Phase 4: AST Replacement (Week 4)

  • Implement VisitMut for replacing macro calls
  • Handle reference conflicts with IIFE wrapping
  • Merge references from macro results

Phase 5: Integration & Testing (Week 5)

  • Integrate into bundling pipeline
  • End-to-end tests with real macros
  • Performance benchmarking
  • Documentation

Open Questions

  1. AST Serialization: How to serialize SWC AST to/from JS?

    • Option A: Use SWC's Serialize impl + serde_json
    • Option B: Emit to code string, parse in JS, then emit back
    • Recommendation: Start with B (simpler), optimize to A later
  2. Error Handling: How to report macro execution errors?

    • Include macro name, call site location, JS stack trace
    • Map back to original source via source maps
  3. Performance: Is the overhead acceptable?

    • Measure on real codebases
    • Consider caching macro results (deterministic functions)
  4. Recursive Macros: Can a macro result contain another macro call?

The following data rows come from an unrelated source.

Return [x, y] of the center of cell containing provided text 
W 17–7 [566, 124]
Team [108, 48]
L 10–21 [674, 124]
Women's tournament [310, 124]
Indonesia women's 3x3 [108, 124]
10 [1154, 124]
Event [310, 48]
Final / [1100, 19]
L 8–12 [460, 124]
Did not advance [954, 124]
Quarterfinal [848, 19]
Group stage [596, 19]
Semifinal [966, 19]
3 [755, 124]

    • Opah doesn't seem to handle this explicitly
    • We may need iterative processing until no macros remain
  5. Artificial Definitions: How to add to the graph mid-processing?

    • Option A: Re-run graph construction with new nodes
    • Option B: Add nodes during macro processing
    • Recommendation: B (cleaner, more efficient)

Alternative Considered: Two-Pass Bundling

Instead of embedding a runtime, bundle twice:

  1. First pass: Bundle normally, emit JS code
  2. Execute bundle: Run it to find macros and their results
  3. Second pass: Bundle again with macro calls replaced

Pros:

  • No deno_core complexity during bundling
  • Macros execute in final runtime (no serialization)

Cons:

  • ❌ Not true compile-time (requires full execution)
  • ❌ Side effects from first bundle
  • ❌ Slow (bundle → execute → bundle)
  • ❌ Hard to isolate macro execution

Verdict: Embedded runtime is cleaner.


Conclusion

Macros are a powerful compile-time metaprogramming feature. The recommended approach:

  • Detect macros in Rust during graph construction
  • Execute macros in an embedded JS runtime (deno_core)
  • Replace call sites with macro results in Rust
  • Handle conflicts with IIFE wrapping

This keeps the architecture clean: Rust for graph/bundling, JS for user code (including macros).

Next steps: Implement Phase 1 (detection) and validate with a simple test case.